Numpy methods will almost always beat python loops, so I will skip your 1.
As for 2, in this particular case, the following work is performed:
a = np.array([[ 0, 1, 2, 3, 4, 5, 6, 7, 8, 9, 10, 11], [12, 13, 14, 15, 16, 17, 18, 19, 20, 21, 22, 23]]) a = a.reshape(2, 3, 4) >>> a array([[[ 0, 1, 2, 3], [ 4, 5, 6, 7], [ 8, 9, 10, 11]], [[12, 13, 14, 15], [16, 17, 18, 19], [20, 21, 22, 23]]]) >>> np.mean(a, axis=1) array([[ 4., 5., 6., 7.], [ 16., 17., 18., 19.]])

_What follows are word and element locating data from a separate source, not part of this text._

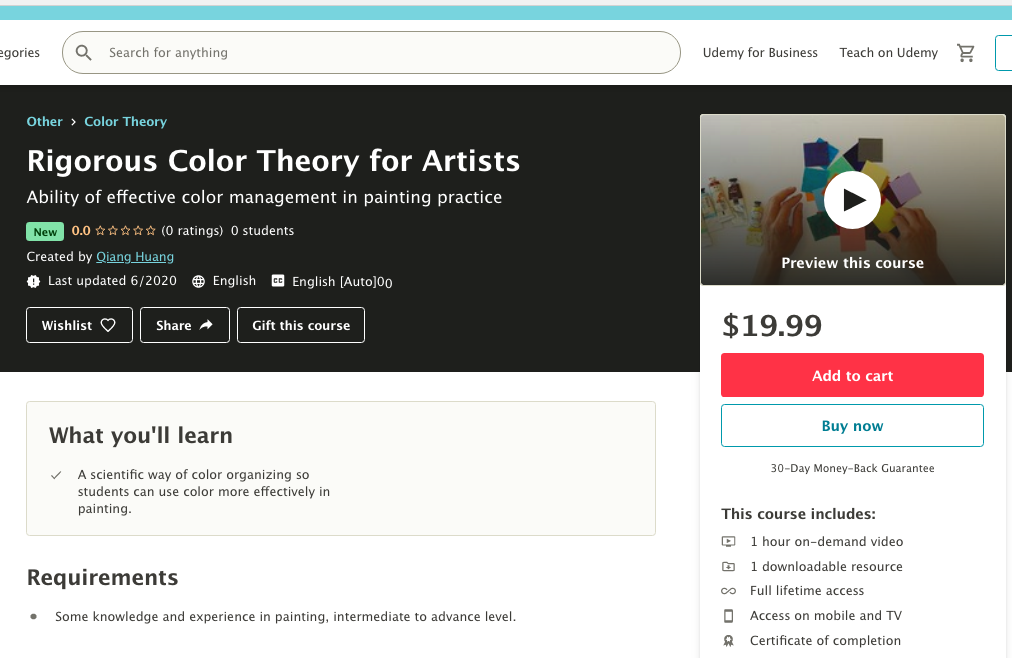Click the mobile access icon

[728, 616]
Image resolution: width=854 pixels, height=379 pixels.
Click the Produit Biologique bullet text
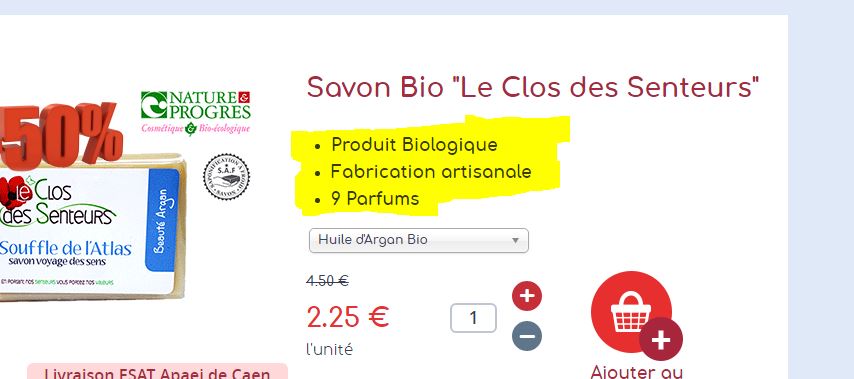tap(414, 145)

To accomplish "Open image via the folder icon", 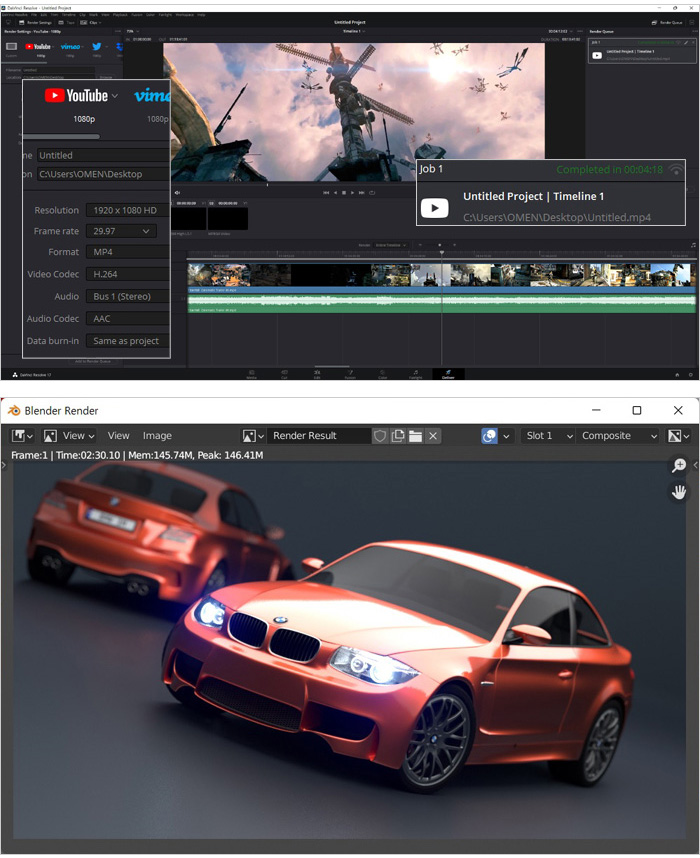I will click(414, 436).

The trick is in reshape . For the general case, when you need n column blocks, the following option
a = a.reshape((a.shape[0], -1, n))
Your concerns regarding 3 are largely unfounded. reshape returns a representation of the original array, not a copy, so converting to 3D requires changing the shape and strides attributes of the array, without having to copy any actual data.
EDIT To make sure reformatting does not copy the array, but returns a view, change the form as
a.shape = a = a.reshape((a.shape[0], -1, n))
The example in docs matches the lines:
>>> a = np.arange(12).reshape(3,4) >>> b = aT >>> b.shape = (12,) Traceback (most recent call last): File "<stdin>", line 1, in <module> AttributeError: incompatible shape for a non-contiguous array
In general, there are only problems if you did transpose , rollaxis , swapaxes or the like in your array.